Looking at situations in terms of extremes (good or bad, success or failure).
Most events require a more "moderate" explanation.
Example:
"Anything less than perfect is a failure."
"I planned to eat only healthy foods, but I had a piece of chocolate cake. Now my diet is completely ruined!"
Mind-reading
Believing that we know what others are thinking.
Assuming that they are thinking the worst of us.
No one can read minds.
Example:
"Others think I’m stupid."
"She doesn’t like me."
Over-generalization
Using words like "always" or "never" to describe situations or events.
This type of thinking is not helpful because it does not take all situations or events into account.
Example:
"I always make mistakes."
"I am never good at public speaking."
Labeling
Talking to ourselves in mean ways and using a single negative word to describe ourselves.
This kind of thinking is unhelpful and unfair.
We are too complex to be summed up in a single word!
Example:
"I’m stupid."
"I’m a loser."
Over-estimating danger
Believing that something that is unlikely to happen is actually right around the corner.
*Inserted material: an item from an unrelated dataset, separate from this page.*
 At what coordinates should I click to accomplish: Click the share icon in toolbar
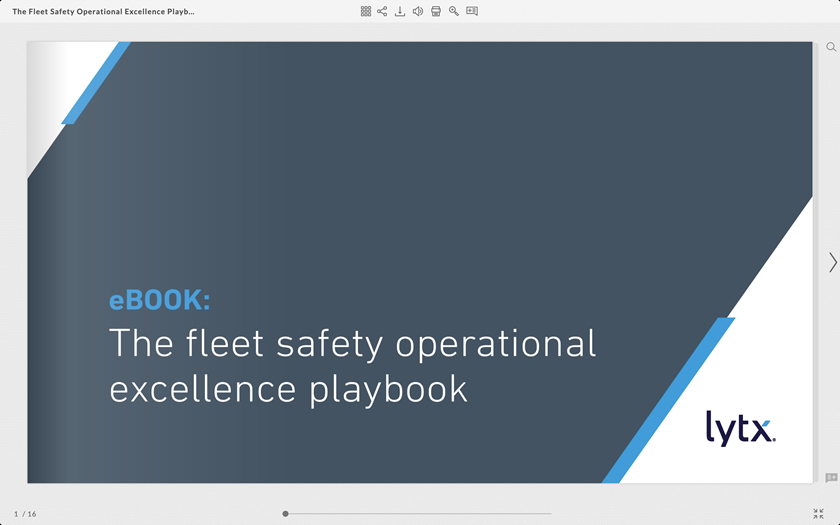382,11
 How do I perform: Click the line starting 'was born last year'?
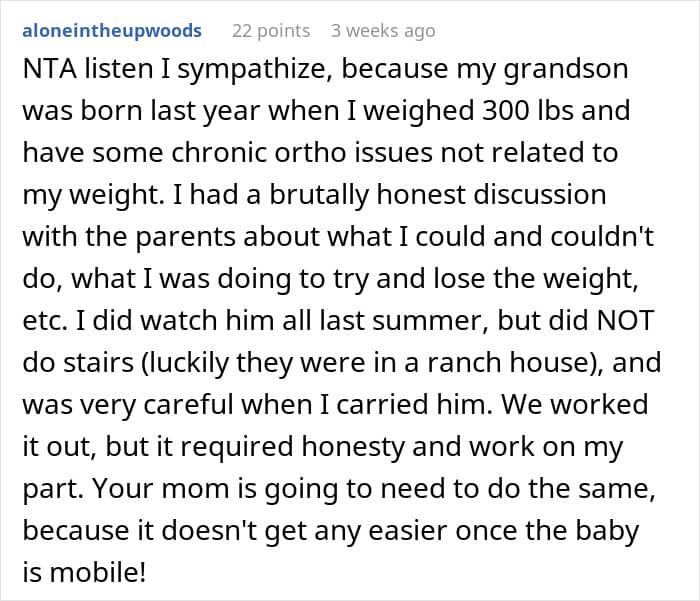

This type of thinking can maintain your anxiety.
Example:
"I will faint."
"I’ll go crazy."
"I’m dying."
Filtering
Paying attention to the bad things that happen, but ignoring all the good things.
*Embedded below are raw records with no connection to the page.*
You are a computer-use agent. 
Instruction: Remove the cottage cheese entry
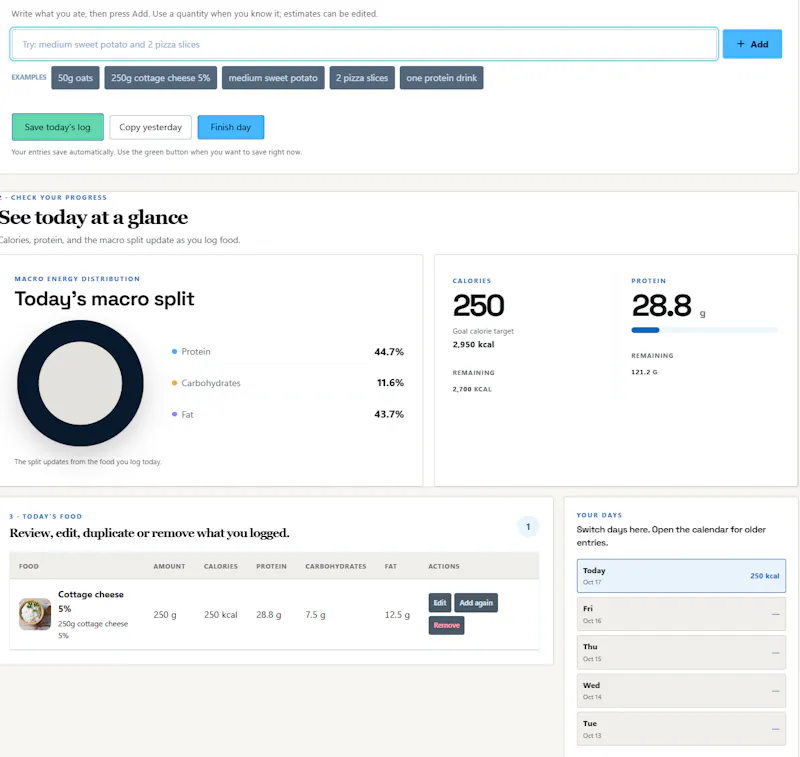[x=446, y=625]
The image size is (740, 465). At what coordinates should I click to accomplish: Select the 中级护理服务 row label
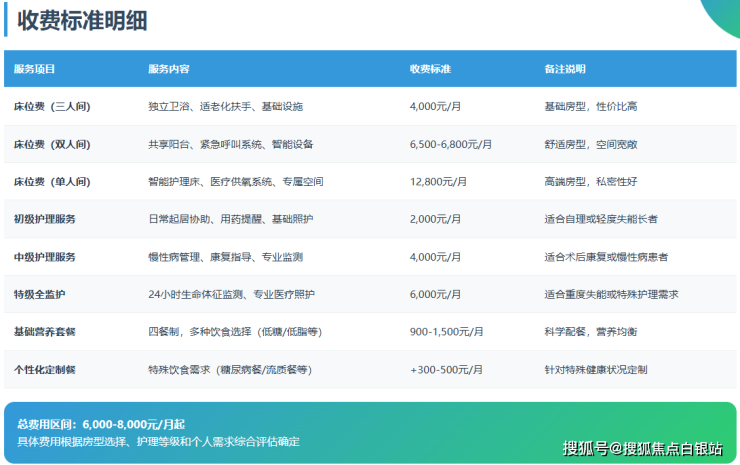pyautogui.click(x=45, y=257)
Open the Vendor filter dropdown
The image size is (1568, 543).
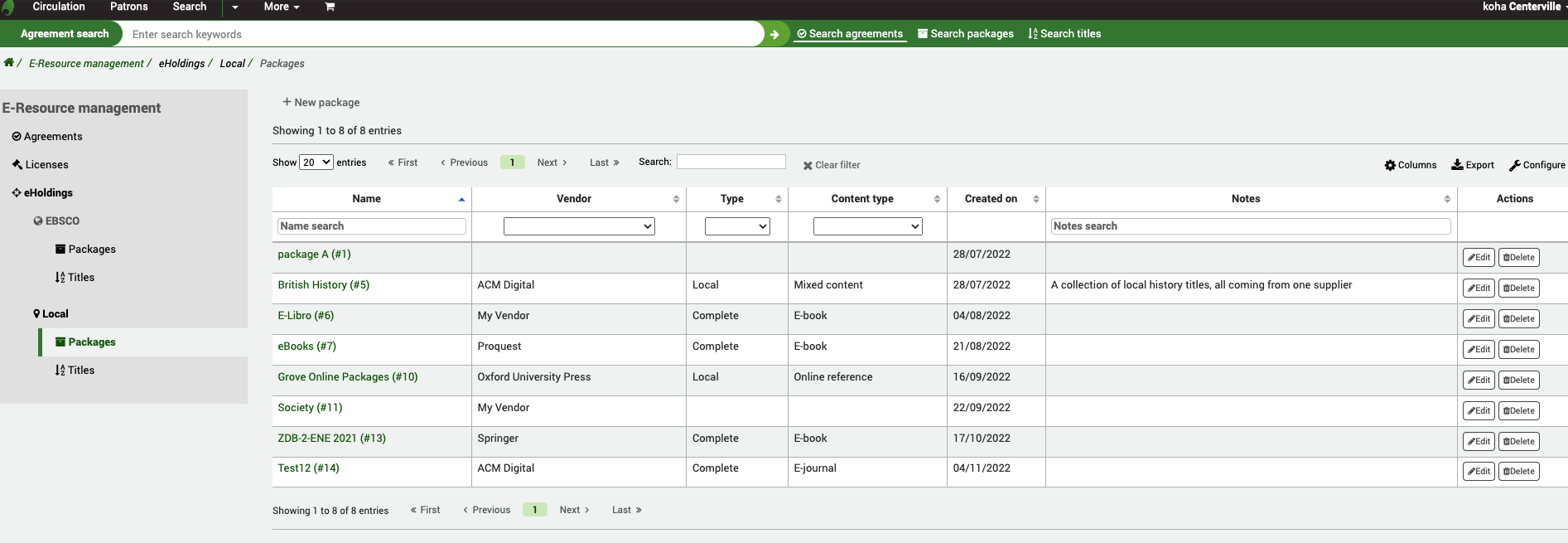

Prevents us from looking at all aspects of a situation and drawing a more balanced conclusion.
Example:
Believing that you did a poor job on a presentation because some people looked bored, even though a number of people looked interested and you received several compliments on how well you did.
Catastrophizing
Imagining that the worst possible thing is about to happen.
Predicting that we won’t be able to cope with the outcome.
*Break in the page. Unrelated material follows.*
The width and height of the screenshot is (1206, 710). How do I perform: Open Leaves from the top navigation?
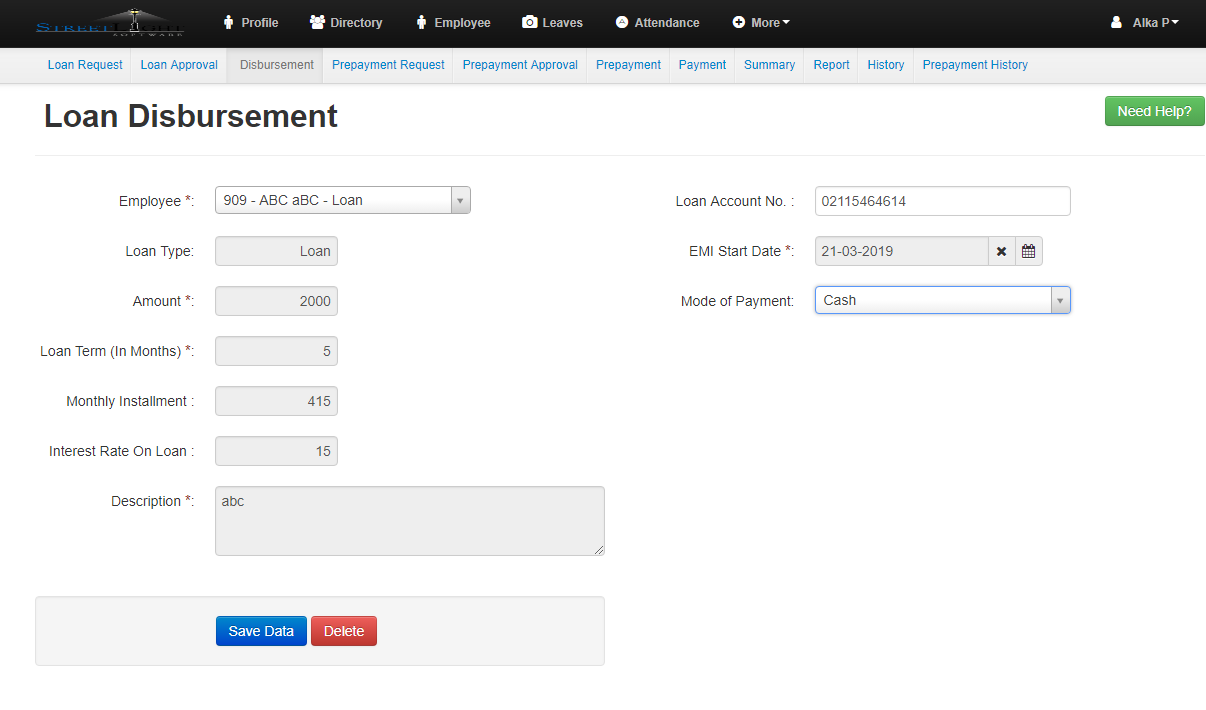(x=552, y=22)
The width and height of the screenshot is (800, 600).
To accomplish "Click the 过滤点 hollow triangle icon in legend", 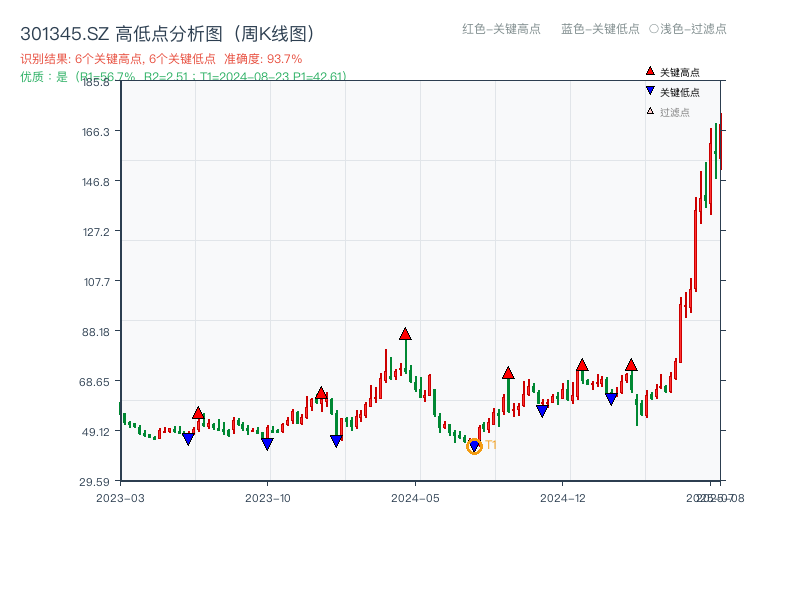I will [648, 109].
The imagined worst-case scenario usually never happens.
Even if it did, we are most likely able to cope with it.
Example:
"I’ll freak out and no one will help."
"I’m going to make such a fool of myself, everyone will laugh a me, and I won’t be able to survive the embarrassment."
Should statements
Telling yourself how you “should”, “must”, or “ought” to feel and behave.
This is NOT how you actually feel or behave.
The result is that you are constantly anxious and disappointed with yourself and/or with others around you.